Optimized for cycle sequencing Uniform intensities Low backgorund

DESCRIPTION
KlenThermase™ DNA polymerase is an optimised version of KlenTherm™ DNA polymerase designed for cycle sequencing with dideoxynucleotides. This enzyme is recommended both for manual DNA sequencing with 35S label and for automated fluorescent DNA sequencing. Mutations have been introduced into the KlenTherm™ DNA polymerase that confer on this enzyme enhanced properties for cycle sequencing of double-stranded PCR products. KlenThermase™ is similar to, yet distinct from, USB ThermoSequenase. Occasional weak bands occur with prolonged reaction or cycle times caused by sequence-specific pyrophosphorolysis which is catalyzed by the polymerase. We recommend to use KlenThermase™ with our thermostable Tth inorganic pyrophosphatase (1 unit of Tth inorganic pyrophosphatase added to 10 units of KlenThermase™) for further improvement of uniformity of band intensities.

APPLICATION
Fidelity: The relative mutation rate during polymerisation is two-fold lower for KlenThermase™ as compared to the full-length Taq DNA polymerase.
Cycle sequencing: The absence of the 5'-3' exonuclease activity makes KlenThermase™ especially suitable for cycle sequencing. It gives higher sequence intensity and very low backgrounds. The mutational optimization improves the uniformity of band intensities.
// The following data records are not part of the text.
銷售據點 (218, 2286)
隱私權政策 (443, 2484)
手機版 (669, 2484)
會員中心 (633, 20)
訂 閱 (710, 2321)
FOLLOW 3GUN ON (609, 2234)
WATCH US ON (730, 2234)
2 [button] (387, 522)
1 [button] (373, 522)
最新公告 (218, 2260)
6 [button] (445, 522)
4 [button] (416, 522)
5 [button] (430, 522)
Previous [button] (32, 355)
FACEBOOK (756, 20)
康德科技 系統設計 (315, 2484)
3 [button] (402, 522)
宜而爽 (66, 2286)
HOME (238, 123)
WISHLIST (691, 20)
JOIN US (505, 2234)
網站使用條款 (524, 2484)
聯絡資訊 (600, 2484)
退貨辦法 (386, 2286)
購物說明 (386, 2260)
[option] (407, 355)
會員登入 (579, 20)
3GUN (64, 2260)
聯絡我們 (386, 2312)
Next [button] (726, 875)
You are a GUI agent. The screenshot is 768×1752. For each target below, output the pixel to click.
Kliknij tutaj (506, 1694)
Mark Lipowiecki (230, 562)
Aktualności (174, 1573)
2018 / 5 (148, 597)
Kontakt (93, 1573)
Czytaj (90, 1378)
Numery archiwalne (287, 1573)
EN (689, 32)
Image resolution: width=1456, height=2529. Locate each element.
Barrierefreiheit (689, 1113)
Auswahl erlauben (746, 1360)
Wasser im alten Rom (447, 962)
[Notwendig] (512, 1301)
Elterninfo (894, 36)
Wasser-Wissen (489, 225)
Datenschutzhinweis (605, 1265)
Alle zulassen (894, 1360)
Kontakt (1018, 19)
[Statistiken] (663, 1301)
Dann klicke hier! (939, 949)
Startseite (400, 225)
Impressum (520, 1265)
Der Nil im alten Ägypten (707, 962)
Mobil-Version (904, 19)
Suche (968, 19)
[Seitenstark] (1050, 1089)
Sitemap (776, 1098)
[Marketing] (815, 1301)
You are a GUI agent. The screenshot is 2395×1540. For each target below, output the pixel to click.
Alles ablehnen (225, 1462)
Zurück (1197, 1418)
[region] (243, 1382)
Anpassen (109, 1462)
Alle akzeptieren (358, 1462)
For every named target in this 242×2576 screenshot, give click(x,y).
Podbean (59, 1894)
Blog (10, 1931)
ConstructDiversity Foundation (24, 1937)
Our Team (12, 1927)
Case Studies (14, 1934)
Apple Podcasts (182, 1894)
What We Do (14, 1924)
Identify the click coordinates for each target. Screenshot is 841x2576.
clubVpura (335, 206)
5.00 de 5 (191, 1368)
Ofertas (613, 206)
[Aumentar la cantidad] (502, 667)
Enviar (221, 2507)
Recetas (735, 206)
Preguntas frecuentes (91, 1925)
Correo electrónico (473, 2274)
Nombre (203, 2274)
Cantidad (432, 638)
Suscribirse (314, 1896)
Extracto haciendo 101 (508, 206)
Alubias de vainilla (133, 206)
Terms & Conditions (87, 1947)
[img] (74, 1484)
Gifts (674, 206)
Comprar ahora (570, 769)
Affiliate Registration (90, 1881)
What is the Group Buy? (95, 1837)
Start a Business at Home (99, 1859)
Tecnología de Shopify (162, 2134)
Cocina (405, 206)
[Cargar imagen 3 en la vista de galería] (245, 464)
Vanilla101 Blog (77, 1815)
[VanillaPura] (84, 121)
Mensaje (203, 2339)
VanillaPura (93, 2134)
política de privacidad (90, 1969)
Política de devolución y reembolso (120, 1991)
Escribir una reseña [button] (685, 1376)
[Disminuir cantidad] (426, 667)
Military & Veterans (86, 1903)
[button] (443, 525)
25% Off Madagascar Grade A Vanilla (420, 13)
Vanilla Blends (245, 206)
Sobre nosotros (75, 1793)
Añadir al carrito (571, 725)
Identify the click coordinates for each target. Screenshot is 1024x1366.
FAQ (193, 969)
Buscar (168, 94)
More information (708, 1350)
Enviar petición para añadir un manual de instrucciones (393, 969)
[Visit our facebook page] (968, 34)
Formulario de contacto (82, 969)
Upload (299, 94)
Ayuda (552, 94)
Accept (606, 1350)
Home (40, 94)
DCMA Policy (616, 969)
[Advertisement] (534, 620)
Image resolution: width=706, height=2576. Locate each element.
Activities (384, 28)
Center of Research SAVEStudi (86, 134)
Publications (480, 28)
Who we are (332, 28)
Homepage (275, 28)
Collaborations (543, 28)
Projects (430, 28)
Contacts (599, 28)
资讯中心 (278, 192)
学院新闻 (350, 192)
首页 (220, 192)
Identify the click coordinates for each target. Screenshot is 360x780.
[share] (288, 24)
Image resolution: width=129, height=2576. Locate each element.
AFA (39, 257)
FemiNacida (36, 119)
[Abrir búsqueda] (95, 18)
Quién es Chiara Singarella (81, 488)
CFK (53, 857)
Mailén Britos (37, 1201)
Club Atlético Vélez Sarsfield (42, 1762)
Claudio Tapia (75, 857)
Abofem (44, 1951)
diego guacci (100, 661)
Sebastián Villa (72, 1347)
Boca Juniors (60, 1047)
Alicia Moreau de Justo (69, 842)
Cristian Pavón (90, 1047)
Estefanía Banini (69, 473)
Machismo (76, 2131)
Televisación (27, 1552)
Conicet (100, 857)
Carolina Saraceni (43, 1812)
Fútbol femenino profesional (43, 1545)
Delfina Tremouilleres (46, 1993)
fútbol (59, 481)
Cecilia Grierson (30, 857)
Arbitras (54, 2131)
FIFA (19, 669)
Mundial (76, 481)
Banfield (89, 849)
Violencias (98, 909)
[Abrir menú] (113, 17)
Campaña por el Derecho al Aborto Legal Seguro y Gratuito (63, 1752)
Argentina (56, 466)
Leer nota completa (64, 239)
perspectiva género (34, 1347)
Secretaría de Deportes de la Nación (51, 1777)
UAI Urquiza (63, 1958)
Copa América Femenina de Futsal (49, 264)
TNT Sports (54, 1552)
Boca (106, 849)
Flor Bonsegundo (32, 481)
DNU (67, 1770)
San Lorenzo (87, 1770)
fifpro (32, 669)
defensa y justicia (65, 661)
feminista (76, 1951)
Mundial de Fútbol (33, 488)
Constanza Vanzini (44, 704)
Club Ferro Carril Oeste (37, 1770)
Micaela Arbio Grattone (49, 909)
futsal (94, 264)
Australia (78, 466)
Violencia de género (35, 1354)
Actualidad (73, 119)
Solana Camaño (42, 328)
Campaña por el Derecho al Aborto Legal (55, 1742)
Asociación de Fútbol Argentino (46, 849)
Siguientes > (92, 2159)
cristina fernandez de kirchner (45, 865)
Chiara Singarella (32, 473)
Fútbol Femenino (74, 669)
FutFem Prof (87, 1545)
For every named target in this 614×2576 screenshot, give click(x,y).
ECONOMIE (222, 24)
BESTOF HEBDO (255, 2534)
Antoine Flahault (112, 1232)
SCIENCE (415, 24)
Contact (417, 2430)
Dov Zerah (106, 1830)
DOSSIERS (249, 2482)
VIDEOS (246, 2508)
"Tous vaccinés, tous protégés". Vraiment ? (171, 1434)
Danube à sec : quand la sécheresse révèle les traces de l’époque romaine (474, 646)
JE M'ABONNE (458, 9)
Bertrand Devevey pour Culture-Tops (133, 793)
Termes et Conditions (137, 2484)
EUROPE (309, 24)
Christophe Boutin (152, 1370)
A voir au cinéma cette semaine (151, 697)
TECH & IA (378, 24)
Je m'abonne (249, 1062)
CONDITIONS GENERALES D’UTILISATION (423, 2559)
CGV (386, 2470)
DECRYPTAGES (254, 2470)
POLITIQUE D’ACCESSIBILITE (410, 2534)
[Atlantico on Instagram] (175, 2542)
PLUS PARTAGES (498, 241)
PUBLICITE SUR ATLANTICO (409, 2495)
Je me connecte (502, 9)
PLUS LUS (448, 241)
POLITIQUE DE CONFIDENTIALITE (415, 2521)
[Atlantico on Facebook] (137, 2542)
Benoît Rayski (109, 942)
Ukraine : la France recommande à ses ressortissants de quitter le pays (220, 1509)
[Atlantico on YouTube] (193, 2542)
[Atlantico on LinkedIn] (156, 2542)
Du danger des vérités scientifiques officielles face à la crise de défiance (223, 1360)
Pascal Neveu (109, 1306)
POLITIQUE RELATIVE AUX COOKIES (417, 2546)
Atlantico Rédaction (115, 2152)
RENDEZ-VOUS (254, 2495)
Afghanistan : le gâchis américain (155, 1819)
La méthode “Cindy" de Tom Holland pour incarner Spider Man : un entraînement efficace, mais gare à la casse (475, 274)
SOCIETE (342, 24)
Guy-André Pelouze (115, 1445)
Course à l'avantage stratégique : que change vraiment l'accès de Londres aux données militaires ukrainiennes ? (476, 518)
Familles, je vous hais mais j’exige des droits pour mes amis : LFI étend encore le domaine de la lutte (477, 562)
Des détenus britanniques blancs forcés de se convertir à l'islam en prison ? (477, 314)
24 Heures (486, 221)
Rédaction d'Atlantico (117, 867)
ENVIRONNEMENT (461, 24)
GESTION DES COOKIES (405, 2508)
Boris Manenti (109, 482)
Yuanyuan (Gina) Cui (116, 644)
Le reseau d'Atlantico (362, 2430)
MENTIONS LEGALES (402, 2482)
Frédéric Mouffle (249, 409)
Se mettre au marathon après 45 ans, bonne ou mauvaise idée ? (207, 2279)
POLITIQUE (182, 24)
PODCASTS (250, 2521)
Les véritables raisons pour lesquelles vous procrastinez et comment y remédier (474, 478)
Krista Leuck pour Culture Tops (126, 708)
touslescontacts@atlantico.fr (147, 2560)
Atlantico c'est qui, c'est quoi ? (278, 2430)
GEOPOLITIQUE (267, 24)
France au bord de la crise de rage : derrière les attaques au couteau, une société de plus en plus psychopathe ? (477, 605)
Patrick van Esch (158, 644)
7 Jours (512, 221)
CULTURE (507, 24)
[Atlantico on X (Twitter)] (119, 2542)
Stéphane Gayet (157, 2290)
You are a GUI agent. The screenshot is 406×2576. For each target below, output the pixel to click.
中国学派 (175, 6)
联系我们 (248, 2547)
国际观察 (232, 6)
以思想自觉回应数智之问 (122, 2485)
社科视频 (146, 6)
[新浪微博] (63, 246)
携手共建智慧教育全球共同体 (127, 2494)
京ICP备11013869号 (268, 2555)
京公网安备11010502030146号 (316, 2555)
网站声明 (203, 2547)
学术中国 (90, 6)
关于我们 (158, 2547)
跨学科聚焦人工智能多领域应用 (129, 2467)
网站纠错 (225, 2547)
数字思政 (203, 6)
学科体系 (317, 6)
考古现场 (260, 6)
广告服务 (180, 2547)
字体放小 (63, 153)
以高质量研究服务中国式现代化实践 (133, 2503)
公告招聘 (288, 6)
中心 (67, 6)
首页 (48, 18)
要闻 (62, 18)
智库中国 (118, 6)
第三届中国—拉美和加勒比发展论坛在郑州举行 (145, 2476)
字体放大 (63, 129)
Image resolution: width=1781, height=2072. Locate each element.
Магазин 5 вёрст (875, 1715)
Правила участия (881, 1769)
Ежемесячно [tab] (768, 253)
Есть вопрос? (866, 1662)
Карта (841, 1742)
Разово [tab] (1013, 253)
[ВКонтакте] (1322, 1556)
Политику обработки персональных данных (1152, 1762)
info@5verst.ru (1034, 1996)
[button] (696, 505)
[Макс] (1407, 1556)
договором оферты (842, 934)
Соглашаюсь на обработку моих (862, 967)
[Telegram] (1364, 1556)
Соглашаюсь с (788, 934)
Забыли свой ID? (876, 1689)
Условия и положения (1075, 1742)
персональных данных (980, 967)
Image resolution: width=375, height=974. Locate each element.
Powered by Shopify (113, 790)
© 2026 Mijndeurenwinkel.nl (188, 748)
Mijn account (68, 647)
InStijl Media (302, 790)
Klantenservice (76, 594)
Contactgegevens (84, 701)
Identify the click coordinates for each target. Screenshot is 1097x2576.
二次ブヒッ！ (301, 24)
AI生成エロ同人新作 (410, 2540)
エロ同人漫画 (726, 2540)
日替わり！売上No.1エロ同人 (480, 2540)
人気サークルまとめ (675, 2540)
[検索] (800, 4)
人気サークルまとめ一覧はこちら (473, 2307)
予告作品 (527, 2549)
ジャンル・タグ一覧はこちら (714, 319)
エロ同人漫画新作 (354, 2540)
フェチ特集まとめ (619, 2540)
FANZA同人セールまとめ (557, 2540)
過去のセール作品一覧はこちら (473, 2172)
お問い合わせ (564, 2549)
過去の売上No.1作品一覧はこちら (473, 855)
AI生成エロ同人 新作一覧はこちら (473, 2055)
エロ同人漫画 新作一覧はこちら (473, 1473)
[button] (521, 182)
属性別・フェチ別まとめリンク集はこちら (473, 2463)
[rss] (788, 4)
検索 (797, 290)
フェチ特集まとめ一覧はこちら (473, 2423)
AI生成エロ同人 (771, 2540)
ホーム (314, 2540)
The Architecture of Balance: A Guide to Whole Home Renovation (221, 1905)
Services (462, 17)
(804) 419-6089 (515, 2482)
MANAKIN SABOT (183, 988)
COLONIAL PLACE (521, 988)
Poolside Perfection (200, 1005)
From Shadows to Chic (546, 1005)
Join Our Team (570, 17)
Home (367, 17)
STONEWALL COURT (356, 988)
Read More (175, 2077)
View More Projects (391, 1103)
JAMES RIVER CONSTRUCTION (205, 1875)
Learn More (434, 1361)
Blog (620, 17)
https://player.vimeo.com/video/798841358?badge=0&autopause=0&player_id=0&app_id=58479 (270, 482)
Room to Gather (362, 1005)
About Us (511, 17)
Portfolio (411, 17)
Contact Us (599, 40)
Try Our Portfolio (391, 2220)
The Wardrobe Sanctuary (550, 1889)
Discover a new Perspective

A combination of KlenThermase™ with Tth inorganic pyrophospatase generates uniform bands that improve sequencing accuracy and give long read lengths.

CONCENTRATION
25 units/µl

UNIT DEFINITION
One unit is defined as the amount of enzyme that incorporates 10 nmoles of dNTPs into acid-insoluble form in 30 minutes at 72°C under the assay conditions (25 mM TAPS (tris-(hydroxymethyl)-methyl-aminopropane-sulfonic acid, sodium salt) pH 9.3 (at 25°C), 50 mM KCI, 2 mM MgCl₂, 1 mM β-mercaptoethanol and activated calf thymus DNA as substrate.

STORAGE BUFFER
10 mM K-phosphate buffer pH 7.0, 100 mM NaCI, 0.5 mM EDTA, 1 mM DTT, 0.01% Tween 20; 50% glycerol (v/v)

STORAGE TEMPERATURE
Store KlenThermase™ DNA polymerase below 0°C, preferably at -20°C, in a constant temperature freezer. 

REFERENCES
Tabor, S. & Richardson, C. C. (1995), Proc Natl Acad Sci U S A 92(14), 6339--6343.

PRODUCT CITATIONS
Gudnason, H.; Dufva, M.; Bang, D. D. & Wolff, A. (2008), Biotechniques 45(3), 261--271.
Milani, L.; Gupta, M.; Andersen, M.; Dhar, S.; Fryknäs, M.; Isaksson, A.; Larsson, R. & Syvänen, A.-C. (2007), Nucleic Acids Res 35(5), e34.
Milani, L. & Syvänen, A.-C. (2009), Methods Mol Biol 529, 215--229.